Washington D.C. – Elon Musk resmi mengundurkan diri dari jabatannya sebagai Kepala Department of Government Efficiency (DOGE) pada Rabu (28/5), menandai berakhirnya keterlibatan tokoh teknologi tersebut dalam pemerintahan Amerika Serikat. Keputusan ini diumumkan Musk melalui unggahan di platform X, dan dikonfirmasi oleh Gedung Putih.
Pengunduran diri Musk datang di tengah meningkatnya ketegangan antara dirinya dan Presiden Donald Trump, khususnya terkait rancangan undang-undang pengeluaran negara yang dinilainya bertentangan dengan misi efisiensi anggaran yang diemban DOGE.
“Karena masa jabatan saya sebagai Pegawai Pemerintah Khusus akan segera berakhir, saya ingin mengucapkan terima kasih kepada Presiden Trump atas kesempatan yang diberikan untuk mengurangi pemborosan pengeluaran,” tulis Musk, mengutip AFP.
“Misi DOGE akan terus hidup sebagai prinsip tata kelola,” tambahnya.
DOGE merupakan unit khusus yang dibentuk Presiden Trump pada awal 2025, dengan mandat memangkas belanja pemerintah federal secara signifikan dan merampingkan birokrasi.
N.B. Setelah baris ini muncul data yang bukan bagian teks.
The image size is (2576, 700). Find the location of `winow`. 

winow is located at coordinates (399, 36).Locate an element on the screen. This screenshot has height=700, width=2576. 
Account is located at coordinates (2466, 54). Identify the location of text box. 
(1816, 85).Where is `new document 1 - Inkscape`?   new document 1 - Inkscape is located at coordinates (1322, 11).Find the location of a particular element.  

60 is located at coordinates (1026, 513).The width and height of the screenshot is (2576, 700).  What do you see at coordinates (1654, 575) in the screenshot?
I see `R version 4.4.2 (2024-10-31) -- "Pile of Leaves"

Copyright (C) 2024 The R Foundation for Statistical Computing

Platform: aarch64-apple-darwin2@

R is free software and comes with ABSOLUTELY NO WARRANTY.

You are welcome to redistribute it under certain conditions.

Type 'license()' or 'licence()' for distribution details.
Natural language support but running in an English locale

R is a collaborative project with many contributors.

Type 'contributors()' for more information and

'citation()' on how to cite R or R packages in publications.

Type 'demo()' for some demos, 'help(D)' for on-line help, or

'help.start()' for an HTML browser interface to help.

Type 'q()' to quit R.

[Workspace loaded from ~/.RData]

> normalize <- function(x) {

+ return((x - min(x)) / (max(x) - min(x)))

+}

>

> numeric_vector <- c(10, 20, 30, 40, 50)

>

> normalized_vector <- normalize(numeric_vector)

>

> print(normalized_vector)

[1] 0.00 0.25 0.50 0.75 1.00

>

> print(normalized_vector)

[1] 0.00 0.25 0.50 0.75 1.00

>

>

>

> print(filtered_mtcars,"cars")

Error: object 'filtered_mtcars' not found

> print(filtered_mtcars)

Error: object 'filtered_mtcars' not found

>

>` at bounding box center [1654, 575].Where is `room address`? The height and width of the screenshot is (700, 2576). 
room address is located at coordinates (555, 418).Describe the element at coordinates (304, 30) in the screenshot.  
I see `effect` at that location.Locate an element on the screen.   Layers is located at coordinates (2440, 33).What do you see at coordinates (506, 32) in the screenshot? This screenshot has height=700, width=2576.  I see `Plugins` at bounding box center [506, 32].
Musk, sebagai pemimpin unit ini, sempat menjanjikan penghematan hingga USD 2 triliun selama masa jabatannya.
RUU Belanja Besar-Besaran Jadi Titik Balik
Sebelum mengundurkan diri, Musk secara terbuka mengkritik RUU “One Big, Beautiful Bill” yang disahkan oleh DPR AS. RUU ini menggabungkan pemangkasan pajak dan peningkatan belanja dalam satu paket kebijakan besar, yang menurut Musk, justru memperburuk defisit anggaran.
“Sejujurnya, saya kecewa melihat RUU belanja besar-besaran itu,” ujarnya dalam wawancara dengan CBS News pada Selasa (27/5).
“Rancangan itu malah menambah defisit, bukan menguranginya, dan merusak kerja yang sudah dilakukan oleh tim DOGE.”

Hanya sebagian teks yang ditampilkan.